Sunday, July 8, 2007

237

237 is the number of Iraqis killed as reported by AntiWar.Com this past Saturday, July 6, 2007. They died while the McCains, Giulianis and Liebermans of this world slept and while G.W. Bush rambled on about the surge and the need to win “so that they don’t follow us back home.”

One hundred and fifty died in a single truck bomb explosion. Every person who supported this war should have these people's deaths on their conscience. This war, this toppling of a regime, this ongoing futile attempt at parsing the Middle East to the pleasures of the West is, has been and will be recorded as a crime against humanity.

How do Iraqis see us, we in the West with our lofty ideals of democracy and our righteousness? I’m pretty sure I know how we see Iraqis. Last night a friend told me that there were videos posted by the military showing eerie night vision scenes of men engaging in sex acts with animals coming out of Iraq. I’m sure for half a trillion dollars I could obtain similar material from the mountains of Tennessee or the Kansas plains but this material confirms our deepest desire that we are better than them and their deaths are unimportant. How do Iraqis see us?
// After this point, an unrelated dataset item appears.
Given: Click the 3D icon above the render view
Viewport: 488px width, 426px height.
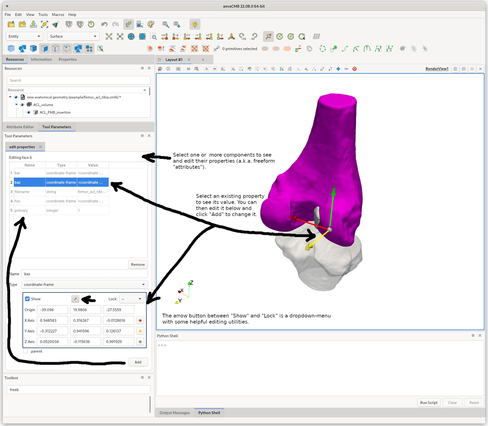Looking at the screenshot, I should coord(188,69).
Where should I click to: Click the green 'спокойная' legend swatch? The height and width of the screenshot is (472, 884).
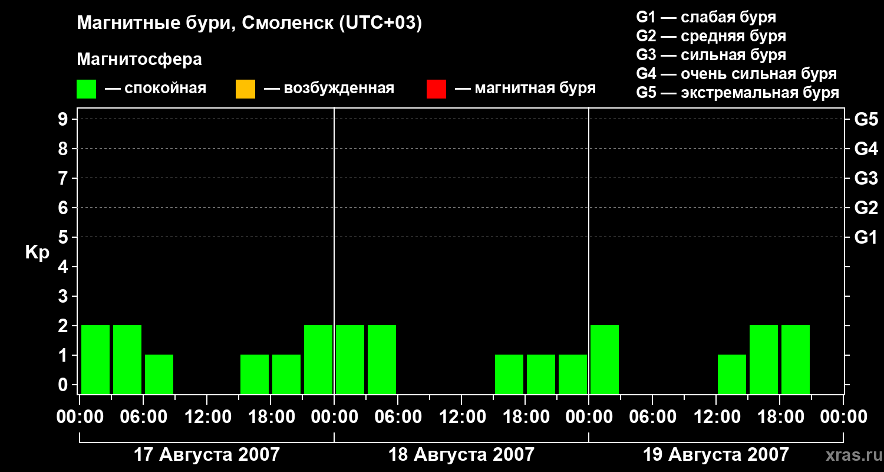click(x=86, y=89)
Three American soldiers were kidnapped recently by Iraqi nationals, unleashing the biggest manhunt in Iraq since the war started. Thousands of troops comb through fields, rivers and brush to find a trace of the missing men, because every man counts. ‘No man left behind’ is the credo.

A bomb goes off and a soldier is wounded. Helicopters arrive as if from nowhere to evacuate him whilst he is tended to by several men. The world news reports the incident. He is awarded a medal.

A soldier dies and his body is recuperated. The men in his platoon pay homage to a small shrine in his name and weep at his passing. His body is placed in a casket and flown home for around $20,000 to his relatives, where a large gathering of people including men at arms who never personally knew him gather. They speak about the loss and the dreams that will not be fulfilled. His remains are lowered into a grave to the tune of a bugle and the flag that draped his coffin is accurately folded and handed to his family whilst seven men fire their weapons three times into the sky. At his head is a carved tombstone stating who he was and when he lived and died.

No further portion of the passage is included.